[Start of section]
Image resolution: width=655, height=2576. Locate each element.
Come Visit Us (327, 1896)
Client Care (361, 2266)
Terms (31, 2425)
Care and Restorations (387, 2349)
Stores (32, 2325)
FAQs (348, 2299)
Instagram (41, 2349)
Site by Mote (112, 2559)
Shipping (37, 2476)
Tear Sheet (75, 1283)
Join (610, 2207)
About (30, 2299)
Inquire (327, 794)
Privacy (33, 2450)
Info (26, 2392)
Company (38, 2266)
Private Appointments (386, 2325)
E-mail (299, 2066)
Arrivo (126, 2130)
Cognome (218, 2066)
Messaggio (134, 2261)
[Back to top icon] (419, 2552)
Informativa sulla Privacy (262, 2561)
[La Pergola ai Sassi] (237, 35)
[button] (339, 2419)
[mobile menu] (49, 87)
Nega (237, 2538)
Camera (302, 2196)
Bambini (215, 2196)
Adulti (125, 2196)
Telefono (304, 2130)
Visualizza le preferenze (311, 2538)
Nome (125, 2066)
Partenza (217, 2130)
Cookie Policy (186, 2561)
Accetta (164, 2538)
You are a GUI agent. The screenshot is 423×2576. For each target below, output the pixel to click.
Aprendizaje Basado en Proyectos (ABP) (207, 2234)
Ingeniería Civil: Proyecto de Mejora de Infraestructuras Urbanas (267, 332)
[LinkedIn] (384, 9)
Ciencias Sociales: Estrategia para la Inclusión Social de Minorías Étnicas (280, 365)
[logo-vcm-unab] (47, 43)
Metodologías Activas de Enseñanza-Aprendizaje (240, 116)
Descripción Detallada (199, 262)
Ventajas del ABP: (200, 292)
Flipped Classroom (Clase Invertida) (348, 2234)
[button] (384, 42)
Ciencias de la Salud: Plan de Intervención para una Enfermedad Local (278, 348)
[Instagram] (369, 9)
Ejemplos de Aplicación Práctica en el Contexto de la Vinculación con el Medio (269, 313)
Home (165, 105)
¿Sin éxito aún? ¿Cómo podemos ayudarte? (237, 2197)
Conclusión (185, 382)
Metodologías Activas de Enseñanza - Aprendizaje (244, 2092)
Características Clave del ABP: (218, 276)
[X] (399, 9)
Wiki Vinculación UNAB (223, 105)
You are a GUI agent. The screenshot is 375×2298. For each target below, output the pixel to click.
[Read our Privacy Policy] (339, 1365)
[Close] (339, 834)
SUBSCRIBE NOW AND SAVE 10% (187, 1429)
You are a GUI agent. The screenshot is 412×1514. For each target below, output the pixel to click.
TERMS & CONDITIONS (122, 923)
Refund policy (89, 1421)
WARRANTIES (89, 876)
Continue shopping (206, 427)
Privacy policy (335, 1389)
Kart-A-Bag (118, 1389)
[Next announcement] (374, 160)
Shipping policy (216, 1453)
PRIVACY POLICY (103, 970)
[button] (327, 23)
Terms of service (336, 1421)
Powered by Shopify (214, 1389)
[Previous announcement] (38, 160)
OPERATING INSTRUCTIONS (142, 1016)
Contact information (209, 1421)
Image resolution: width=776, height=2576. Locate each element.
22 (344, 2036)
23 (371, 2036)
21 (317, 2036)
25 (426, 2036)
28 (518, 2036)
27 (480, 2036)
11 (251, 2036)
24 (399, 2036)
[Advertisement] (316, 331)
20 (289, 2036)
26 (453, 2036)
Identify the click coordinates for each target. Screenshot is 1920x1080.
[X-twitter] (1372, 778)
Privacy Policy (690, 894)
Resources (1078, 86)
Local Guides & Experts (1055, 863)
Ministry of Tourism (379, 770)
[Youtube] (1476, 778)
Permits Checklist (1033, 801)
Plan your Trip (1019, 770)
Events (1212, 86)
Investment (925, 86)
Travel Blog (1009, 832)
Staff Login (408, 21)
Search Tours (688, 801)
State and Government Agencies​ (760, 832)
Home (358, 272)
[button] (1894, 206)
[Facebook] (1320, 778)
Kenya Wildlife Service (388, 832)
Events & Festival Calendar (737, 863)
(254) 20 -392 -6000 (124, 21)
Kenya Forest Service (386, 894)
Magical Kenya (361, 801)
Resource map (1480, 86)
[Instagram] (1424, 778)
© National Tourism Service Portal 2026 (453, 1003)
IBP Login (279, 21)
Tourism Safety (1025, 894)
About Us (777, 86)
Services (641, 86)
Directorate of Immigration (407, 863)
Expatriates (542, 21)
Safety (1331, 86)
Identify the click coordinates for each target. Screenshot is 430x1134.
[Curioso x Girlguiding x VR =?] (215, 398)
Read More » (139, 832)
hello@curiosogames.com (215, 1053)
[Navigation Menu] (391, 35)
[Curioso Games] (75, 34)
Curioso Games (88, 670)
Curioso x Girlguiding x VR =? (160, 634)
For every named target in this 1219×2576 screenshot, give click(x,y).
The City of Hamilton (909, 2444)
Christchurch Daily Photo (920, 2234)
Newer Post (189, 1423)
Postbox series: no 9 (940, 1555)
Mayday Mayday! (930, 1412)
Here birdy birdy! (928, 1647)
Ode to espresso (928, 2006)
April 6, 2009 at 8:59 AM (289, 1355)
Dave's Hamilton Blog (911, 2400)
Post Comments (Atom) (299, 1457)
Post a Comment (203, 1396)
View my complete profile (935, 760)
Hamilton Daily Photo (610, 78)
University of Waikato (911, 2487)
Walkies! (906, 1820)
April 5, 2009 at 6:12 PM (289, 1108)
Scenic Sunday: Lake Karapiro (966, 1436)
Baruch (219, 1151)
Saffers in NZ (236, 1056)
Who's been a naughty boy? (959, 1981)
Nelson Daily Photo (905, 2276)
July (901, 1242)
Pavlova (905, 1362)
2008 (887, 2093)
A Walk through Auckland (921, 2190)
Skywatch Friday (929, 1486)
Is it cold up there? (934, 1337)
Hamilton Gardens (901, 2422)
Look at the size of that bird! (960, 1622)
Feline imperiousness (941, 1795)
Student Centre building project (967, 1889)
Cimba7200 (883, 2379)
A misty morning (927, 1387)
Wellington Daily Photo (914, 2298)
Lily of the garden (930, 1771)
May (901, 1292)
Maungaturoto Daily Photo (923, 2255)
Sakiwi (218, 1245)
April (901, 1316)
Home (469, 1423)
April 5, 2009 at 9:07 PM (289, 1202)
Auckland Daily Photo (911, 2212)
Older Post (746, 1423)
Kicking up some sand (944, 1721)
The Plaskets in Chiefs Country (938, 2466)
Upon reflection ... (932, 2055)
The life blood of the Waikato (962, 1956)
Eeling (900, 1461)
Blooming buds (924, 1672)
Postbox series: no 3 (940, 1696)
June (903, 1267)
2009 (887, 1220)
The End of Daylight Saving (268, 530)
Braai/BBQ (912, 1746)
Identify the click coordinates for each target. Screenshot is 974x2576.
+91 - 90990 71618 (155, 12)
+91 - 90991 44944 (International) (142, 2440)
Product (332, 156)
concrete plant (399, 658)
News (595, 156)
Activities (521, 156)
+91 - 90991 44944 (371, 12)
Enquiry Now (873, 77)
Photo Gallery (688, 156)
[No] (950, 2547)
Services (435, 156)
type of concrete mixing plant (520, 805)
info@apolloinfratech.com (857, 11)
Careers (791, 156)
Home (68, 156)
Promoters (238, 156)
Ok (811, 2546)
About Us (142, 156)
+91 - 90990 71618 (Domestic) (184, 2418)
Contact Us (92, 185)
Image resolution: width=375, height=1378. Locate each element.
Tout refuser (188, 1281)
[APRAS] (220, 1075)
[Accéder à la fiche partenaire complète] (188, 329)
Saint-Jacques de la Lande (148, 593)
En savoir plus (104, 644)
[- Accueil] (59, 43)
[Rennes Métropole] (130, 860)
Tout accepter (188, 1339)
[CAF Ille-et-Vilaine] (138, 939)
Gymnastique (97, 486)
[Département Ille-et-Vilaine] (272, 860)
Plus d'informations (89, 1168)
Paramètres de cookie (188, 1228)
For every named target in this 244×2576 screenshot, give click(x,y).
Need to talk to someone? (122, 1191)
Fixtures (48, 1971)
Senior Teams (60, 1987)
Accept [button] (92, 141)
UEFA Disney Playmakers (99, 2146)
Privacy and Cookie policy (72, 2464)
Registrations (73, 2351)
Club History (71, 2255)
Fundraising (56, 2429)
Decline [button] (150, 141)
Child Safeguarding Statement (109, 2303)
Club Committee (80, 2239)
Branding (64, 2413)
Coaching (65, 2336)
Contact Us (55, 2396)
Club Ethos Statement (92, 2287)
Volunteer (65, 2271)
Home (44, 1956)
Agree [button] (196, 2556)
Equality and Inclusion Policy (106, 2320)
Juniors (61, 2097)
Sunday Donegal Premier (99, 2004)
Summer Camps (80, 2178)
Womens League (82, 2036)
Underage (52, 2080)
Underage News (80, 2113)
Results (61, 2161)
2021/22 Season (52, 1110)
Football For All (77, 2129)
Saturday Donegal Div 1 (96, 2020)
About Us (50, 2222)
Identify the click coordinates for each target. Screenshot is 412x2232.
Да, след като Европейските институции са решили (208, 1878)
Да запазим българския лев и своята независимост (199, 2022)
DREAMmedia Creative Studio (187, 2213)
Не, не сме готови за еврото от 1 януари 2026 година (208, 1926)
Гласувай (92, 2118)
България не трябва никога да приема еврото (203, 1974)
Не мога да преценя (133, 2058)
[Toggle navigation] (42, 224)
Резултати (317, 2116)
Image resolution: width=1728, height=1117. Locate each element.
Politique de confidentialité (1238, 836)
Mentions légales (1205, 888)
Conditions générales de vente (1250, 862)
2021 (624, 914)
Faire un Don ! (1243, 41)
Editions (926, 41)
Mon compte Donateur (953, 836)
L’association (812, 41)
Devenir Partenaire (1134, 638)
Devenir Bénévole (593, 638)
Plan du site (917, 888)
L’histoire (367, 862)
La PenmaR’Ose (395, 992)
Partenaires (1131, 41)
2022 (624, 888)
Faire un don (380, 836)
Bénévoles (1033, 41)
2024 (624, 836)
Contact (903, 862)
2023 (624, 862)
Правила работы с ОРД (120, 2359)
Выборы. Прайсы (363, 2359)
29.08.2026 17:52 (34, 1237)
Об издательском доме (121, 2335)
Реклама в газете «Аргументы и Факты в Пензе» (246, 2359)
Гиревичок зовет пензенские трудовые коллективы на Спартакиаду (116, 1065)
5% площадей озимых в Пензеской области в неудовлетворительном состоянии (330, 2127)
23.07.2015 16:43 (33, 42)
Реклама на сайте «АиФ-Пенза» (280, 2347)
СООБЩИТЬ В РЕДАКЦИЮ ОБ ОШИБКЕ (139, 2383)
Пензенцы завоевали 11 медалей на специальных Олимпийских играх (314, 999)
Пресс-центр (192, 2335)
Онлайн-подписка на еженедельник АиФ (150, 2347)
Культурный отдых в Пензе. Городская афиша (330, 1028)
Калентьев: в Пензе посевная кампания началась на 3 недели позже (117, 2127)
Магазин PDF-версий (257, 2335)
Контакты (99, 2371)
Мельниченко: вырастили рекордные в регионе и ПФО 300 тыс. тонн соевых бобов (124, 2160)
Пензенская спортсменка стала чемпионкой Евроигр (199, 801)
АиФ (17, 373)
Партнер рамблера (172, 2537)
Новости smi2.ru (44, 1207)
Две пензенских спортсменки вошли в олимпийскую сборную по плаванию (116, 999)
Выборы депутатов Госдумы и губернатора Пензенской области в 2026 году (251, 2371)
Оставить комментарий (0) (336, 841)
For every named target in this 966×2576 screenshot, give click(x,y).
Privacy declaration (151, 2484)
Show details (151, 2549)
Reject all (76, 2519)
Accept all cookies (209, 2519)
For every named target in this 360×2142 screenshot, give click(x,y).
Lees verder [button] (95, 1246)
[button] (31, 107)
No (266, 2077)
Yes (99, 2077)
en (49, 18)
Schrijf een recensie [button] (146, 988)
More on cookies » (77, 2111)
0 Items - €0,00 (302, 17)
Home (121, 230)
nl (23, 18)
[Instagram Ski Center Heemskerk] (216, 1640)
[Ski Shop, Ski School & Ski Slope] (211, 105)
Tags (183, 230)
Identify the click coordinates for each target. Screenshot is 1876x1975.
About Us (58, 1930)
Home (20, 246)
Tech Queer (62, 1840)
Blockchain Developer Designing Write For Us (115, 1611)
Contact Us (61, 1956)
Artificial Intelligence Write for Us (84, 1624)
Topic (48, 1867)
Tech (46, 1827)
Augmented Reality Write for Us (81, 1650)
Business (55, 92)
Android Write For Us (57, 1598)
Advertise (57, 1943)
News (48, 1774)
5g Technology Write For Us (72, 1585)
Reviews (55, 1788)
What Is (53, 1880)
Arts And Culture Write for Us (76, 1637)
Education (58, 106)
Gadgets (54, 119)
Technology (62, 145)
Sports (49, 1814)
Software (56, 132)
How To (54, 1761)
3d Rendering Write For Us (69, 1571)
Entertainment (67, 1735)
[End of section]
(WHAT NEEDS TO BE DONE): In the listing above, find the line containing "Home (44, 1956)" and the line containing "5% площадей озимых", then quote both, plus every line between them, exactly as written.

(THE COMPLETED TASK):
Home (44, 1956)
Agree [button] (196, 2556)
Equality and Inclusion Policy (106, 2320)
Juniors (61, 2097)
Sunday Donegal Premier (99, 2004)
Summer Camps (80, 2178)
Womens League (82, 2036)
Underage (52, 2080)
Underage News (80, 2113)
Results (61, 2161)
2021/22 Season (52, 1110)
Football For All (77, 2129)
Saturday Donegal Div 1 (96, 2020)
About Us (50, 2222)
Identify the click coordinates for each target. Screenshot is 412x2232.
Да, след като Европейските институции са решили (208, 1878)
Да запазим българския лев и своята независимост (199, 2022)
DREAMmedia Creative Studio (187, 2213)
Не, не сме готови за еврото от 1 януари 2026 година (208, 1926)
Гласувай (92, 2118)
България не трябва никога да приема еврото (203, 1974)
Не мога да преценя (133, 2058)
[Toggle navigation] (42, 224)
Резултати (317, 2116)
Image resolution: width=1728, height=1117. Locate each element.
Politique de confidentialité (1238, 836)
Mentions légales (1205, 888)
Conditions générales de vente (1250, 862)
2021 (624, 914)
Faire un Don ! (1243, 41)
Editions (926, 41)
Mon compte Donateur (953, 836)
L’association (812, 41)
Devenir Partenaire (1134, 638)
Devenir Bénévole (593, 638)
Plan du site (917, 888)
L’histoire (367, 862)
La PenmaR’Ose (395, 992)
Partenaires (1131, 41)
2022 (624, 888)
Faire un don (380, 836)
Bénévoles (1033, 41)
2024 (624, 836)
Contact (903, 862)
2023 (624, 862)
Правила работы с ОРД (120, 2359)
Выборы. Прайсы (363, 2359)
29.08.2026 17:52 (34, 1237)
Об издательском доме (121, 2335)
Реклама в газете «Аргументы и Факты в Пензе» (246, 2359)
Гиревичок зовет пензенские трудовые коллективы на Спартакиаду (116, 1065)
5% площадей озимых в Пензеской области в неудовлетворительном состоянии (330, 2127)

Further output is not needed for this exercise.